Nicolaas Bloembergen
Nicolaas Bloembergen (1920-2017)

Bloembergen started his studies in Physics at Utrecht University in 1938. When the Second World War started this changed student life altogether. His professor was removed from the university and Bloembergen had to prepare for his exams through self-study and by following the few lectures that were still held at the university.

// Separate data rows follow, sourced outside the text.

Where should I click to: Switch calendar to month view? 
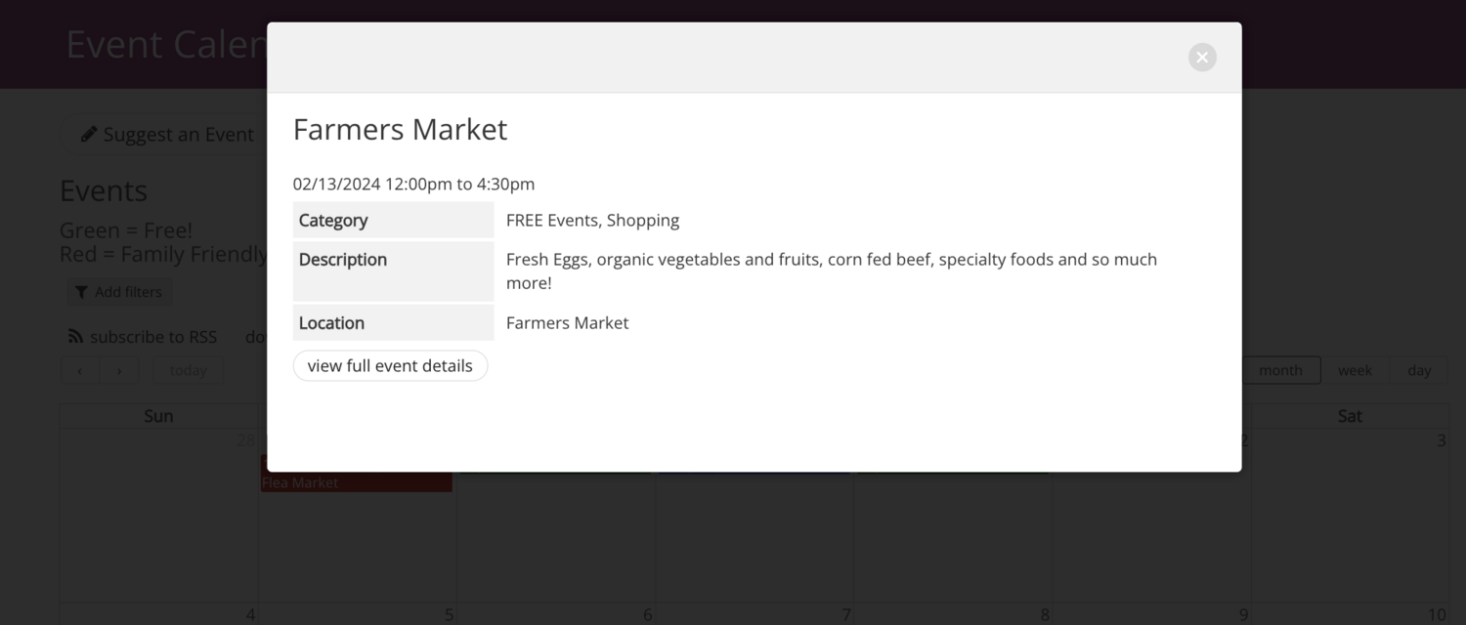(1280, 371)
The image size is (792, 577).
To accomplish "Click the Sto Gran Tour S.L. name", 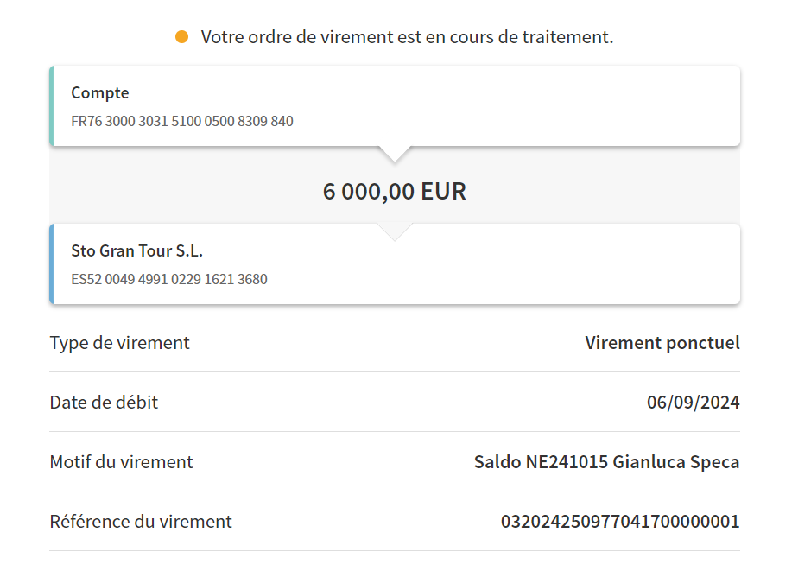I will coord(136,251).
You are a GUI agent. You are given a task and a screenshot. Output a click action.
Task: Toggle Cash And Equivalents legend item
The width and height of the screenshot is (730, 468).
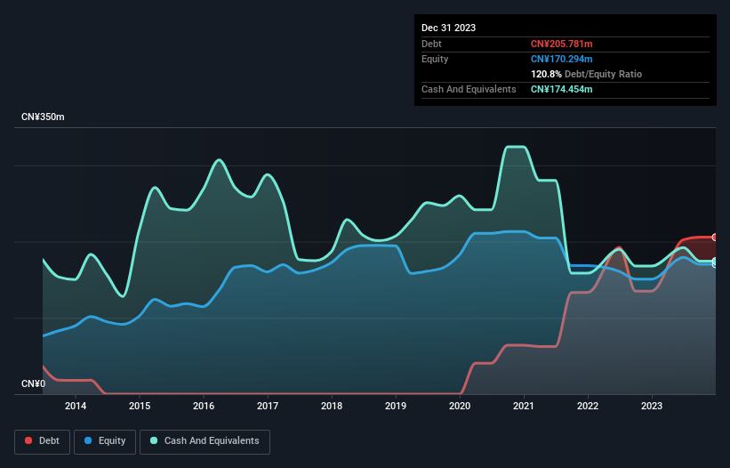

It was no surprise, therefore, that after the liberation of the Netherlands, the young physicist set out for the United States as soon as he could, finding a position at Harvard. For where in a ravaged and impoverished Europe could find a place to carry out the doctoral research he had been planning for years? After his spell in Harvard he returned to Leiden, where he wrote his dissertation on Nuclear Magnetic Relaxation, a standard work that would be reprinted many times.

Bloembergen's NMR systems, which were revolutionary at the time, are still very much in use today in medicine, where they are used to examine internal organs and tissues.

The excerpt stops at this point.